Unfiltered metacyc pathway mapping files

I am using HUMAnN v4.0 alpha. I notice that the utility mapping files only contain the file metacyc_pathways_structured_filtered_v24_subreactions. Some pathways seem to be missing from this file compared to those listed in map_metacyc-pwy_name.txt.gz.

I believe when you filter the pathways with >4 RXNs, you miss out on some important environmental ones such as N2 fixation and Anammox which contain 1-3 RXNs. Is the unfiltered file available anywhere? What is the logic for filtering pathways with >4 RXNs?

Managed to get it from humann3

Glad you found what you were looking for.

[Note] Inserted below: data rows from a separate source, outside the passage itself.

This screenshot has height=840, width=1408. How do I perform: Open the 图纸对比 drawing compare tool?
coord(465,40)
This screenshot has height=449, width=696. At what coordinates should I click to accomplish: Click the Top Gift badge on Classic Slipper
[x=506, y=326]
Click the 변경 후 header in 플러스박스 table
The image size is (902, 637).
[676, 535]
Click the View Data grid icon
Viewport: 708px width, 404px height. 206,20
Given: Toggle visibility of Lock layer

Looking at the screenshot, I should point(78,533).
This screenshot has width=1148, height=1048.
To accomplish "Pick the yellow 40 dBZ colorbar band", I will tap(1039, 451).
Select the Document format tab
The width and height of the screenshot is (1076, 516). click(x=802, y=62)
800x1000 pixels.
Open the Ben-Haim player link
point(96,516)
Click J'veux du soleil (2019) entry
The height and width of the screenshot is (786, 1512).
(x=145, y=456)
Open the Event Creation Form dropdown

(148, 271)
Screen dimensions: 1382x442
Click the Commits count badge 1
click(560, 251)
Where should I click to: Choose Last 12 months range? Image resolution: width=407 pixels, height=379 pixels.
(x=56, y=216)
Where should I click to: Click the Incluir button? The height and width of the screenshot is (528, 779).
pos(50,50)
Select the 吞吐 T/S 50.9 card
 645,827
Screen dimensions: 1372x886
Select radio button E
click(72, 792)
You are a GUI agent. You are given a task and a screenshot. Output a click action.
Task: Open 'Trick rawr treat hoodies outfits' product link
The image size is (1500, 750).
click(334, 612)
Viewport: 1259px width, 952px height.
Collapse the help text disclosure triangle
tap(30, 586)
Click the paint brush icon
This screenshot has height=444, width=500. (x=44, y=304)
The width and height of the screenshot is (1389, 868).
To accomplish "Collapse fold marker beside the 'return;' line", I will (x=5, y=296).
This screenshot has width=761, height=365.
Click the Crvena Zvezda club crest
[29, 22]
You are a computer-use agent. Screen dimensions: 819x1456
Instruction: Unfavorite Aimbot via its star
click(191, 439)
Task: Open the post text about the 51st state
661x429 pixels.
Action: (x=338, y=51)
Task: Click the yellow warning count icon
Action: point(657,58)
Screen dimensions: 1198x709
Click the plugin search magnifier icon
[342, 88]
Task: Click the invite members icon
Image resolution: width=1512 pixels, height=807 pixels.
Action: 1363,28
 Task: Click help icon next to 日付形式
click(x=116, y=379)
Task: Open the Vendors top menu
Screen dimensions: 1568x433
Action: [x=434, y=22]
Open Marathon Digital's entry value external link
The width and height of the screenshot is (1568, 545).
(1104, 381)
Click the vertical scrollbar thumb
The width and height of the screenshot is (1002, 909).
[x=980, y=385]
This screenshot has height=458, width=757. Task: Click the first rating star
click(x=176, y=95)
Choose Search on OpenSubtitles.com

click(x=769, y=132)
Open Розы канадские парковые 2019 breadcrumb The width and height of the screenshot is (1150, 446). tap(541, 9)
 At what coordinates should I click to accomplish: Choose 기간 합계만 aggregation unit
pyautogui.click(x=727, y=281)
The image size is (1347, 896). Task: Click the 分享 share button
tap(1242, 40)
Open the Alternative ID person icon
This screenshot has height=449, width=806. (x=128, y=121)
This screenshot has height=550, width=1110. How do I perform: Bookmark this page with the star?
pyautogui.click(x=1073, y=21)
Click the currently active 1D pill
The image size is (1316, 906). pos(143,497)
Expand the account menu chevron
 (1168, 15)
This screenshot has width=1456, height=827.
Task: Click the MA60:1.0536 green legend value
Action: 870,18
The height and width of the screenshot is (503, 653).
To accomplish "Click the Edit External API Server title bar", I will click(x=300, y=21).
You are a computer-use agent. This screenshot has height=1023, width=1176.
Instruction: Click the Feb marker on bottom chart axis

I forget exactly how we settled on four RXNs as the filter for MetaCyc in HUMAnN 2, but some issues we considered were 1) having more RXNs provides a more robust average measure of the pathway’s abundance and 2) gap-filling is trickier / riskier with very small pathways. Those are both ways of saying that it’s harder to get a good estimate of pathway coverage and abundance for small pathways.

I think we also figured that, for very small pathways, you could always investigate the abundances of the component RXNs instead. Indeed, in HUMAnN 4 we now provide RXN abundances as a new default output file to aid in this sort of analysis.